In een vorige post maakte ik al gewag van de dichtbundel "Appelblauwzeegroen" van de dichter Herlinda Vekemans. De bundel heeft een drieledige structuur waarbij het eerste deel op een beeldrijke manier de relatie mens-dier-aarde evoceert. Je zou kunnen zeggen dat ze daarin een antwoord zoekt op de vraag hoe die verhouding is geëvolueerd tot op vandaag. Het tweede deel focust op zeedieren die ook iets over de problematische relatie mens-aarde kunnen verhelderen en het derde deel zoekt naar lichtpuntjes die een uitweg (zouden kunnen) tonen voor een meer milieubewuste houding voorbij aan de antropocentrische bijziendheid van de mens.
Zware woorden zie ik je denken.
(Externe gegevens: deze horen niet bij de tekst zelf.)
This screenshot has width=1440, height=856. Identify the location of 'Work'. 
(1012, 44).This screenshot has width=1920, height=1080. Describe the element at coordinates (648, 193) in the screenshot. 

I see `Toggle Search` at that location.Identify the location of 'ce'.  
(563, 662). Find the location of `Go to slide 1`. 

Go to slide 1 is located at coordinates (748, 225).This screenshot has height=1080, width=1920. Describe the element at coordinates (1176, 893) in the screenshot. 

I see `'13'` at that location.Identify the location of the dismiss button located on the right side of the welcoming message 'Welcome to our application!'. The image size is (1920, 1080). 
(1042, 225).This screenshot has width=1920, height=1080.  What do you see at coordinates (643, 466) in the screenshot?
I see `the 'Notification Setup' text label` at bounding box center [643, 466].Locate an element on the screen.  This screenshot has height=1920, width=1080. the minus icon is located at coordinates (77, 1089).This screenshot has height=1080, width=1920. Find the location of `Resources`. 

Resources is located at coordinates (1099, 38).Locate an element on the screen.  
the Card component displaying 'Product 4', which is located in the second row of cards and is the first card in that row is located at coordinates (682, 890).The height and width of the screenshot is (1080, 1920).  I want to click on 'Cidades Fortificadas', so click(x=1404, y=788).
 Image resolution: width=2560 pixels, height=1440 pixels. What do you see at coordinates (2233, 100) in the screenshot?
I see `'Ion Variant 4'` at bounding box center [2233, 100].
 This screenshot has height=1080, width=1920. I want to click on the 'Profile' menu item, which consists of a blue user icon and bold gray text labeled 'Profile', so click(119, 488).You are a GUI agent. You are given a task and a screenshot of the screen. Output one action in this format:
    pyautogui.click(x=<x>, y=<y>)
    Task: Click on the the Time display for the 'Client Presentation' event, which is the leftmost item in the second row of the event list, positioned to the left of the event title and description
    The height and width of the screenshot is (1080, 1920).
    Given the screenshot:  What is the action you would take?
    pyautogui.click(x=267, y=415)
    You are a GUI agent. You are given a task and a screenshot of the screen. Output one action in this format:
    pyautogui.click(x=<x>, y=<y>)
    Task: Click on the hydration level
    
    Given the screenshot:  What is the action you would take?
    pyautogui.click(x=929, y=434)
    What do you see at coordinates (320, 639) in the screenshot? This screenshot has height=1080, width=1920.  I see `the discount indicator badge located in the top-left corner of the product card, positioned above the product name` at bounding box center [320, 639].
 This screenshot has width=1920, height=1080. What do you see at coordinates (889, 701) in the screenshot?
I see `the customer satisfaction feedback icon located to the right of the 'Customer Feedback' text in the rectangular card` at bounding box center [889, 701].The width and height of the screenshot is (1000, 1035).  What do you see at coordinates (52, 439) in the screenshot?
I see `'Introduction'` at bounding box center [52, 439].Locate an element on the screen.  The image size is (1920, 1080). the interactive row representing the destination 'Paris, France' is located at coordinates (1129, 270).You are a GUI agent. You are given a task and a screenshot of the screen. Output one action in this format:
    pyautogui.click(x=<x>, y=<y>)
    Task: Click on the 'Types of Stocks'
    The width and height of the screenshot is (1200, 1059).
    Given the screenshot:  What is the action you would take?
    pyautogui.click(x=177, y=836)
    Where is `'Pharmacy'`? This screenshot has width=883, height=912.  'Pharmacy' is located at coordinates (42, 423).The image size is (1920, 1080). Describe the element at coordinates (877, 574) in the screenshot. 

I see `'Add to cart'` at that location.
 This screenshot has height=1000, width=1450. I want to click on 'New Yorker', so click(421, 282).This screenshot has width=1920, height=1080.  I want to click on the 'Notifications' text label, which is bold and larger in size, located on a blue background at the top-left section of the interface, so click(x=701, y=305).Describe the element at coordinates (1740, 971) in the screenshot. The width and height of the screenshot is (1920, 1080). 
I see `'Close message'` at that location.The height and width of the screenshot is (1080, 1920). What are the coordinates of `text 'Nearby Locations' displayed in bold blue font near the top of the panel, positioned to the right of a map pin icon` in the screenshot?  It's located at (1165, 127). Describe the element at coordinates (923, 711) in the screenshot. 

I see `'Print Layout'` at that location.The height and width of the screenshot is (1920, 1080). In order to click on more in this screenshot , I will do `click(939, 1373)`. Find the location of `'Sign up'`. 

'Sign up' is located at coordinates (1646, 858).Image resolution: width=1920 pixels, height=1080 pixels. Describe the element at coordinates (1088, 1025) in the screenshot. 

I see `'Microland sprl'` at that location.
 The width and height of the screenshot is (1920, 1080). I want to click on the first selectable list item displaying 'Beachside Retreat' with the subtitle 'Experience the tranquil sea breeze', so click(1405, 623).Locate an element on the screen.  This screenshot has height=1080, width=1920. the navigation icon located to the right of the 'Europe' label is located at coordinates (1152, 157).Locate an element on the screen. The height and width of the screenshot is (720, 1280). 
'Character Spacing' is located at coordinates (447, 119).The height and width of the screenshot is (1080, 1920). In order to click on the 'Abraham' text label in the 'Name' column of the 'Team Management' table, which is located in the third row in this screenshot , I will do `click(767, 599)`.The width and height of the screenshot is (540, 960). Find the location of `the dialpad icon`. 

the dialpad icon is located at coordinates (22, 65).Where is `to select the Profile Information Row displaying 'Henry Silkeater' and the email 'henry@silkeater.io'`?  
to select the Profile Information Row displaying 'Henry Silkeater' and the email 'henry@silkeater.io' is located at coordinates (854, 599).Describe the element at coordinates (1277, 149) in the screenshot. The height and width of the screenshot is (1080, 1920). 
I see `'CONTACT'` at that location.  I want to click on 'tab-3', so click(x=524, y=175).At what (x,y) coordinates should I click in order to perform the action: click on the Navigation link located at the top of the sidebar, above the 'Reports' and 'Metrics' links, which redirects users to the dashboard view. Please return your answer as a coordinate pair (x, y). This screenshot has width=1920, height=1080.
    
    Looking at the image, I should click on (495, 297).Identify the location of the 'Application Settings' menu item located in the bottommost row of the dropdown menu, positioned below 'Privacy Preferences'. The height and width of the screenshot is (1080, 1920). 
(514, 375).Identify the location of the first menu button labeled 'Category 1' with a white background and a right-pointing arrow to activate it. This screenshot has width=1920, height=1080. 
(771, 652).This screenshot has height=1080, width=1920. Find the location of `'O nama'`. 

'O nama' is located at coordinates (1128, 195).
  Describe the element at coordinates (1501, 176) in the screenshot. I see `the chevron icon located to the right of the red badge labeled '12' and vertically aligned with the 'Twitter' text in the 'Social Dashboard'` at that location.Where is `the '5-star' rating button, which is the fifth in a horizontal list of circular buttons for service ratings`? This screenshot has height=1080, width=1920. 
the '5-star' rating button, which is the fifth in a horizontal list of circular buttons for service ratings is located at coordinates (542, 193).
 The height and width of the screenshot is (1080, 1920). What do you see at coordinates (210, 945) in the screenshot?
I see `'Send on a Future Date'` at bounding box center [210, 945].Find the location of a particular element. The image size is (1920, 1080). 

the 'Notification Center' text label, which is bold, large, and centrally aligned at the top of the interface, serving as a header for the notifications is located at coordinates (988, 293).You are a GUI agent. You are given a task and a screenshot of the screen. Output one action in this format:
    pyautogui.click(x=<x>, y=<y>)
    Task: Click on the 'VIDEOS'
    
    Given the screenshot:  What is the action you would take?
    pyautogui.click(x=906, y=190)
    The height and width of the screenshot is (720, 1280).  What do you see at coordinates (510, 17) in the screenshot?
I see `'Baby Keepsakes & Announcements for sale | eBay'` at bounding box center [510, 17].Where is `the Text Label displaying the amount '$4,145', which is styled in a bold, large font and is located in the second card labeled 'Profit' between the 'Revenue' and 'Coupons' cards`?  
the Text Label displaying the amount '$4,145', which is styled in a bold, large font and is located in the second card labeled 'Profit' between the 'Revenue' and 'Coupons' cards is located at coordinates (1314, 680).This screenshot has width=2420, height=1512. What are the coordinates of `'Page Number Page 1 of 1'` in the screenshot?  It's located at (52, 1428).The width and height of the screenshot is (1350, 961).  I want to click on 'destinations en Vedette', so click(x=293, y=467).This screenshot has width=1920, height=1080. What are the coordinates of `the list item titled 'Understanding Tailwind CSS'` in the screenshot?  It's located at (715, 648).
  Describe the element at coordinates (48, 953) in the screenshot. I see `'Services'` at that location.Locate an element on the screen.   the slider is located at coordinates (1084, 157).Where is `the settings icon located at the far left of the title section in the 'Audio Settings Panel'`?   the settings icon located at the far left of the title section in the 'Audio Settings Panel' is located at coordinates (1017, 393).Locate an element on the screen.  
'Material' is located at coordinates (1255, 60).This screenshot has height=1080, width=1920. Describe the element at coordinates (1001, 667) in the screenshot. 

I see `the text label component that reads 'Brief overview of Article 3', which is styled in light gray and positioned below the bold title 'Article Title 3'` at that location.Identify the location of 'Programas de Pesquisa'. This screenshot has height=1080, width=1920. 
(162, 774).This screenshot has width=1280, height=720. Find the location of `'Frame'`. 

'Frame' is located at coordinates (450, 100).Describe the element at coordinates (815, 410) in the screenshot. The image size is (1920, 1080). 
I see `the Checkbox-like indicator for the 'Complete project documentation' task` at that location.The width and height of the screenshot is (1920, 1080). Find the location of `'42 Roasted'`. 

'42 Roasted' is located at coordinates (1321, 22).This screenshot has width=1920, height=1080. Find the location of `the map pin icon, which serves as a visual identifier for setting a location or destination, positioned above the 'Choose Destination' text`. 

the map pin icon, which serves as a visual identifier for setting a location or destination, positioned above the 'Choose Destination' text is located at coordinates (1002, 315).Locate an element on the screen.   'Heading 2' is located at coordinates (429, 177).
Maar Vekemans weet dit alles poëtisch, gevoelig én toch helder aan te brengen.
De dieren en de aarde doen de mens een aanzegging... die niet mis te verstaan is.
AANZEGGING
De dieren hadden altijd al veel ontzag voor de mens
de kaarsrechte primaat met de grote herseninhoud
tot de tanden toegerust met opinies, ideologieën, religies,rechtspraak,
noem maar op
Zelfs toen bleek dat mensen steeds groter wordende stukken land
met complexe gedachtegangen in verdragen, contracten en aktes verhakselden
bleven ze mild in het oordeel over hun grote broer
Pas toen ze in kweekbakken, kwekerijen, kweekstallen,
noem maar op
al meteen van bij de geboorte van daglicht en land beroofd werden
om na korte tijd zonder beschuldiging, zonder rechtsgang en zonder uitzondering
ter dood gebracht te worden
toen de ravage van boomzagen, maaiers, grijparmen, bulldozers, noem maar op
voor sprinkhanen, gordeldieren, orang-oetans onontkomelijk werd
daagden de dieren elkaar uit om de dingen bij naam te noemen
noem maar op
(uit: Vekemans, Herlinda, Appelblauwzeegroen, uitg. Poëziecentrum, Gent, , blz. 16)
De dichter gaat met mij en u als lezer in dialoog: noem het maar op..., tot vier keer toe!
De tijd van het aards paradijs is voorbij, zeker zoals de in Kortrijk geboren schilder Roelant Savery dit schilderde in 1626.